WORK ORDER: From the entries below, gather each line containing the word "Color".

** THE RECORDS follows **

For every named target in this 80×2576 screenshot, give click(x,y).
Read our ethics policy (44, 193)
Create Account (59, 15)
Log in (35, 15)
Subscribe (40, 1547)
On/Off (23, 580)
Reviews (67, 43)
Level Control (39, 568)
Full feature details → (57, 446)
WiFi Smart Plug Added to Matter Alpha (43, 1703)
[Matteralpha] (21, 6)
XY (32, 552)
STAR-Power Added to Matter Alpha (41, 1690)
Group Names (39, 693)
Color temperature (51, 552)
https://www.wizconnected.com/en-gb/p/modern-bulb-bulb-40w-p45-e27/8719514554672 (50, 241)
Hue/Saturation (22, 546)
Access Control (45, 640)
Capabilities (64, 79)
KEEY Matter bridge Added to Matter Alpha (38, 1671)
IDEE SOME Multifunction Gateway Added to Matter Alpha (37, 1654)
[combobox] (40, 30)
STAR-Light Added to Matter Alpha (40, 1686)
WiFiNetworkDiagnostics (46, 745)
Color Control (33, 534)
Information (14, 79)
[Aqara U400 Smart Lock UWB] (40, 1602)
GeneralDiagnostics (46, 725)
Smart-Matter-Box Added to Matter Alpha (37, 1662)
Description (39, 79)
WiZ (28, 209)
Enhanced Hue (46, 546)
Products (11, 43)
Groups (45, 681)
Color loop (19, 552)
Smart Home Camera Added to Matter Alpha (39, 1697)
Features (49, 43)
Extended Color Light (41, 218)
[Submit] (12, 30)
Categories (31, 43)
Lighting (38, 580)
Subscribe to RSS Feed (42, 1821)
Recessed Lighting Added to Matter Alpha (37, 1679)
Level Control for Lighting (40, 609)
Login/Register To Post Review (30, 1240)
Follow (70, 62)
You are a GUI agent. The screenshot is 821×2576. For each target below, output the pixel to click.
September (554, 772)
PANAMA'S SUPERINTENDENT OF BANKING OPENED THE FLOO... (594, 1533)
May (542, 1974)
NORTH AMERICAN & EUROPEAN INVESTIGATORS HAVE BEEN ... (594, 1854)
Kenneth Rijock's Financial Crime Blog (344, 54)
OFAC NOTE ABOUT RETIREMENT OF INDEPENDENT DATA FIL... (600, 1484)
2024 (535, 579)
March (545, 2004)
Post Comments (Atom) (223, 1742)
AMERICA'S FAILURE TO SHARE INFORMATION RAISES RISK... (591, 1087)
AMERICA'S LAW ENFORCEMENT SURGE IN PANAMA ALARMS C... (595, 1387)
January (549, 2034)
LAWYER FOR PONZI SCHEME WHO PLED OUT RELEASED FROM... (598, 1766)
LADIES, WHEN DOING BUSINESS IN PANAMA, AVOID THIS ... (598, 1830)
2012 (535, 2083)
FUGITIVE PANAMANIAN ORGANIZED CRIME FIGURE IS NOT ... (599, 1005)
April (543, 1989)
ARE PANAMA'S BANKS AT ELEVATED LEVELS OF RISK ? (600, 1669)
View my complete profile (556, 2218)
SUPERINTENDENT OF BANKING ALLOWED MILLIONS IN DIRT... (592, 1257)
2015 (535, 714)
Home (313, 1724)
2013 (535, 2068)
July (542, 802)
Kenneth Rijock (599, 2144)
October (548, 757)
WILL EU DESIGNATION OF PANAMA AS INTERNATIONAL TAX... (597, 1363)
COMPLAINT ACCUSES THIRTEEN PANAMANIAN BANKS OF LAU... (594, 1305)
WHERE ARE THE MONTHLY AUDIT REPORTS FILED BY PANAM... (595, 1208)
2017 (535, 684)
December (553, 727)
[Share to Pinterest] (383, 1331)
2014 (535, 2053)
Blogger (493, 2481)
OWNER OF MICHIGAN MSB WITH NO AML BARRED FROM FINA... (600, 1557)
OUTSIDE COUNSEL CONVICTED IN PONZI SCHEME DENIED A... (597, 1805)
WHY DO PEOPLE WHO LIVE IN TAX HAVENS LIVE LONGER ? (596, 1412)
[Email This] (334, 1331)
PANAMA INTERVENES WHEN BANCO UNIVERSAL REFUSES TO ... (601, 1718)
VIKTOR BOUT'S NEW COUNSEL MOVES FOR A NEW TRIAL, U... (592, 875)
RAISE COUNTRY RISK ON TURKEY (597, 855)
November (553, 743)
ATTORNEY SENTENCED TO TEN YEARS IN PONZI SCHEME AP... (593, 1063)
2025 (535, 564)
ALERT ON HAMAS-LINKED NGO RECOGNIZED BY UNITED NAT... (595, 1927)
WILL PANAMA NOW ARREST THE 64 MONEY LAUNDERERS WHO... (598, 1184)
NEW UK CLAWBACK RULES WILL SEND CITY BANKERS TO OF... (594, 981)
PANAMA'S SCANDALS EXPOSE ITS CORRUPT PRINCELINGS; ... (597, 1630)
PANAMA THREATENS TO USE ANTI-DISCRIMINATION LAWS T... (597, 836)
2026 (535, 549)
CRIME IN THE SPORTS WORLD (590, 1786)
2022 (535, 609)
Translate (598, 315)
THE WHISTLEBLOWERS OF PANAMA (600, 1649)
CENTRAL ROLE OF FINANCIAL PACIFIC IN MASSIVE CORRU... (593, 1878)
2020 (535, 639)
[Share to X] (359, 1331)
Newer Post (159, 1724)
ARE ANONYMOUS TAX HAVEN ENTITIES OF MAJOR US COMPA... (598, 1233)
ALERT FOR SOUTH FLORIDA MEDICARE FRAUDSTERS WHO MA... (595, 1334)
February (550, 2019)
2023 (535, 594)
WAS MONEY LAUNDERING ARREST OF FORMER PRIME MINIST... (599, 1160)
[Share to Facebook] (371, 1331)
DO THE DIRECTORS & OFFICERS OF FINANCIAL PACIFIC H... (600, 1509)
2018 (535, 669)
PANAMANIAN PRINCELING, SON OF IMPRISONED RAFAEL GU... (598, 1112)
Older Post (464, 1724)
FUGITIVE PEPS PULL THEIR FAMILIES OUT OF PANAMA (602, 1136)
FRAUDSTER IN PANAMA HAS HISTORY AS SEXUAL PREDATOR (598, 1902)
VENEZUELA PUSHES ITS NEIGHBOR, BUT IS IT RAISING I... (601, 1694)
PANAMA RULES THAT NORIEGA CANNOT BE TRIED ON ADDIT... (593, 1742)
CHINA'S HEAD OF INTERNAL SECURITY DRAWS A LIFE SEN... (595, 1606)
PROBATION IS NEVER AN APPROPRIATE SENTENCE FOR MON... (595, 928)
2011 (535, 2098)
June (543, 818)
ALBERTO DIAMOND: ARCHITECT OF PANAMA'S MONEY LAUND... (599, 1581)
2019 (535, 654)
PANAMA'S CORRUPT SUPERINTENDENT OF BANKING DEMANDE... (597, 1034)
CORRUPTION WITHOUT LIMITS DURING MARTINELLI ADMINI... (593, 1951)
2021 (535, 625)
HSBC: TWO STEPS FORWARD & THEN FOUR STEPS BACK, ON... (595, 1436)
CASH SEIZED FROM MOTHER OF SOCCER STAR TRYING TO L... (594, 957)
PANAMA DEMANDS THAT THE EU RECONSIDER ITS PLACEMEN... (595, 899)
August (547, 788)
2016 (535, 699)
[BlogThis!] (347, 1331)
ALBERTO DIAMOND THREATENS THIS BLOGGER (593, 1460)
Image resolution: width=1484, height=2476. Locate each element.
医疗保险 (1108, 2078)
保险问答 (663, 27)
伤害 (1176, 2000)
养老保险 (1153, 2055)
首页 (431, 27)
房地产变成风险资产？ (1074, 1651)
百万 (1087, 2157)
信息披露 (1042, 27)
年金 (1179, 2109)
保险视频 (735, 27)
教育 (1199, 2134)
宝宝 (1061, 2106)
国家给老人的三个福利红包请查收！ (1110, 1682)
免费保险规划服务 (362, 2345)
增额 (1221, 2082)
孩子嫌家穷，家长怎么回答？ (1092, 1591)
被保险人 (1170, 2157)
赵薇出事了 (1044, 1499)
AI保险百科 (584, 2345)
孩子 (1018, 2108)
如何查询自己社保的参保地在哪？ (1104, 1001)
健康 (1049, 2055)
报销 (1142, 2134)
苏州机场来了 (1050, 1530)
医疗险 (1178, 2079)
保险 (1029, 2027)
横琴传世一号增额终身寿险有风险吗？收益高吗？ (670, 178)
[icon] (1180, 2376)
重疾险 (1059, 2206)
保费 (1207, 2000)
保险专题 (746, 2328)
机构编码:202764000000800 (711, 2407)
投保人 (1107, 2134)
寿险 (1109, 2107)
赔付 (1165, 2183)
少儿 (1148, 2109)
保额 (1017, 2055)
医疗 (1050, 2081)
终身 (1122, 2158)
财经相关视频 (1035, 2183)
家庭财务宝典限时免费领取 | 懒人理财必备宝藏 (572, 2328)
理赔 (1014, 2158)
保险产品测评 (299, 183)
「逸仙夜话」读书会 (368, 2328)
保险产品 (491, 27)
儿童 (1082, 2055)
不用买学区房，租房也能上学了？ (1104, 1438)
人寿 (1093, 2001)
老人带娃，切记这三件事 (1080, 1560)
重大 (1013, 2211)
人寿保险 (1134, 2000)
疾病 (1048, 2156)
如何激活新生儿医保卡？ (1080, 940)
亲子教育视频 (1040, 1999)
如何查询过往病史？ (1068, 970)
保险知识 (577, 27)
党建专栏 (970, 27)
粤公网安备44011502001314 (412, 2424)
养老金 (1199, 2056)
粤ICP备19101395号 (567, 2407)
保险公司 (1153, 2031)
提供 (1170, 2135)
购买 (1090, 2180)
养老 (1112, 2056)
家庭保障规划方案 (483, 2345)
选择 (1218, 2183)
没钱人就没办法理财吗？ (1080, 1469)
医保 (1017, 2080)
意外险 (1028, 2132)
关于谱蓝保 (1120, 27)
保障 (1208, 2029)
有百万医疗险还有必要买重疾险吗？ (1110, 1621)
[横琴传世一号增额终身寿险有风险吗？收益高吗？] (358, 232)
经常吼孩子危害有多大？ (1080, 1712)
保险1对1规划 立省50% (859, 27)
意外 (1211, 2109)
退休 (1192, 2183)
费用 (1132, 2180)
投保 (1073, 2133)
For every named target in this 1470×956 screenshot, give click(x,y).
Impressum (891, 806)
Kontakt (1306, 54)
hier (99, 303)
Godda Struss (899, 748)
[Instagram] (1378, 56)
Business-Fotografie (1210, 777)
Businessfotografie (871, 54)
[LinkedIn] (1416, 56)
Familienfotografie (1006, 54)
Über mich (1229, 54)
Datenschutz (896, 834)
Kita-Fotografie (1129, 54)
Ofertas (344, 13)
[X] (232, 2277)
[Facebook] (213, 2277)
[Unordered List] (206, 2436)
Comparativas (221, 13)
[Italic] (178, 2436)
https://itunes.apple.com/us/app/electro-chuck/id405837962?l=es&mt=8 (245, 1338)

** End of THE RECORDS **

RESPONSE AREA:
Color temperature (51, 552)
Color Control (33, 534)
Color loop (19, 552)
Extended Color Light (41, 218)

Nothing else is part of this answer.